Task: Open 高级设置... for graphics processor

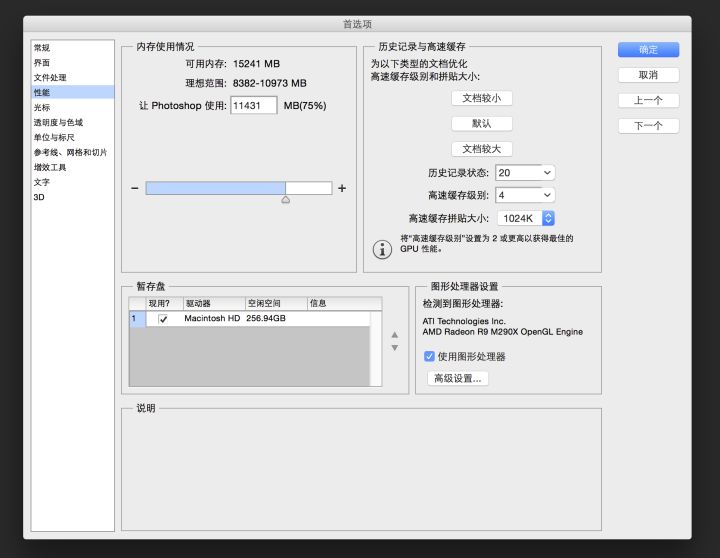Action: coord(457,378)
==
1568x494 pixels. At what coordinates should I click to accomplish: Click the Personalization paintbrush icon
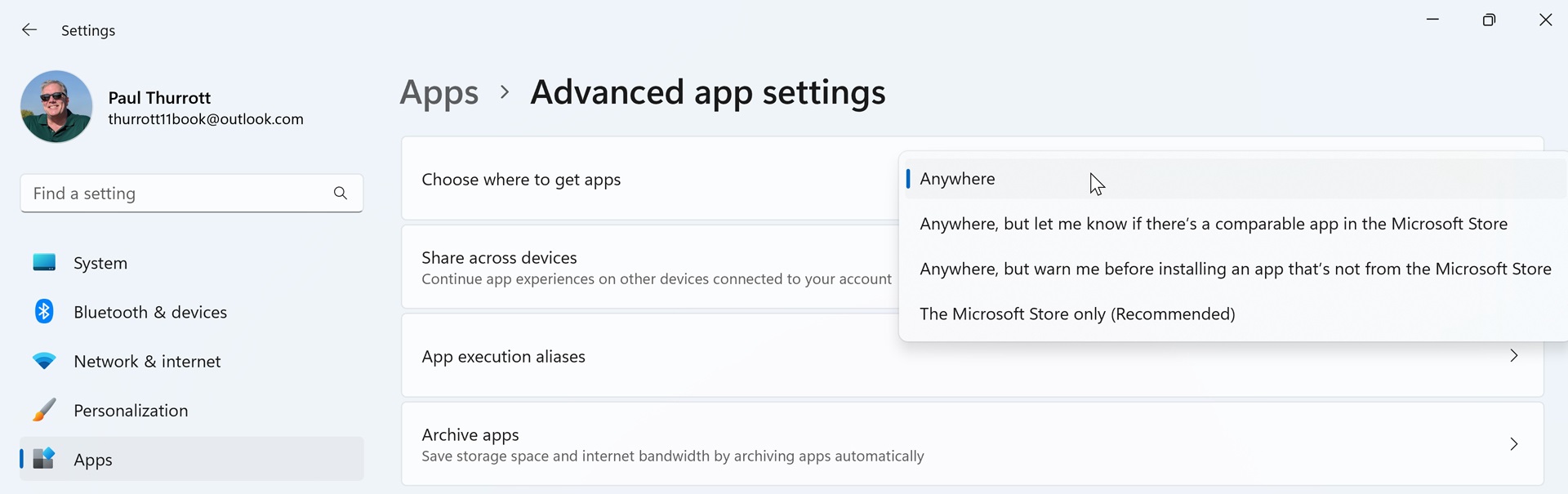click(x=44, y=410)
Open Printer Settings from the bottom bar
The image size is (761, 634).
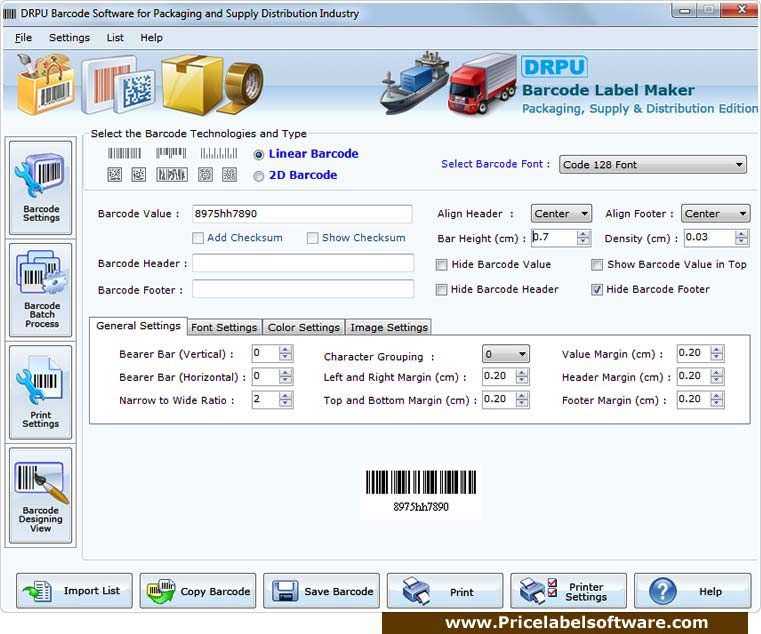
--
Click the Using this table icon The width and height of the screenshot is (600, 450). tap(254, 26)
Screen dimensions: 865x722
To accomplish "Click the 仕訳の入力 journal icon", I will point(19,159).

**Activity:**
For the data above, set down exactly the lines from the line with "1568x494 pixels. At" to the line with "The image size is (761, 634).", both included, leaving pictures out.

**Solution to this task:**
1568x494 pixels. At what coordinates should I click to accomplish: Click the Personalization paintbrush icon
click(x=44, y=410)
Open Printer Settings from the bottom bar
The image size is (761, 634).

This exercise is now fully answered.